Mayor Bill de Blasio is in support of the groundbreaking bill, which was passed last week by New York City’s city council.
Members of New York City’s city council last week overwhelmingly voted in favor of a municipal proposal that prohibits employers from requiring job applicants to be drug tested for the past use of marijuana.
Under the groundbreaking bill, “[I]t shall be an unlawful discriminatory practice for an employer, labor organization, employment agency, or agent thereof to require a prospective employee to submit to testing for the presence of any tetrahydrocannabinols or marijuana in such prospective employee’s system as a condition of employment.”
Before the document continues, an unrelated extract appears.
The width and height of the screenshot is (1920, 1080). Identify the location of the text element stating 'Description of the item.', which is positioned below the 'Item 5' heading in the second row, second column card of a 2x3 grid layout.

The measure affects both public and private employers in New York City. The law would not ban the testing of some potential employees, including pilots, commercial truck drivers, law enforcers, construction workers, federal and state employees or contractors, and workers responsible for supervising children or medical patients. It would also still allow the testing of workers who appear to be under the influence of marijuana at work.
Council members passed the bill with a vote of 40 to 4. The measure now needs final approval from New York City Mayor Bill de Blasio, who has indicated he supports the bill. The new rules would take effect one-year after the measure is signed into law.
“I’m proud that the city has taken action where the federal and the state government have stalled,” said Jumaane D. Williams, public advocate and author of the bill.
“This is not a permission to come to work high, it is not permission to come to work impaired, but we are not speaking about that,” he also said. “We are speaking about people who are prevented from going to work in the first place.”
Dionna King, a policy manager with the Drug Policy Alliance, applauded the passing of the bill, saying that drug testing “does little to determine how a particular person would perform in their job. It’s just a way to eliminate people based on actions done in private that don’t really affect how they will show up as day-to-day employees.”
Cannabis in New York
New York City officials have continued to ease their own cannabis policies while efforts by state lawmakers to legalize marijuana have stalled.
In addition to Williams’ bill to stop the city from requiring marijuana testing on potential employers, the New York City Council last week also passed a bill that would prohibit testing for people on probation. That bill was also sent to de Blasio.
Last month, the City Council passed resolutions that call for misdemeanor marijuana convictions to be expunged and for the State Legislature to pass legislation that legalizes, regulates, and taxes cannabis.
Marijuana remains illegal in New York, but has been decriminalized and possession of fewer than 25 grams is punishable by fines of $100 to $250.
Gov. Andrew Cuomo has come out in support of legalizing recreational marijuana in New York State, and even created a task force aimed at crafting legislation. The governor, however, has since dropped the proposal from the state budget but has signaled he believes legalization could still be achieved in the 2019 legislative session.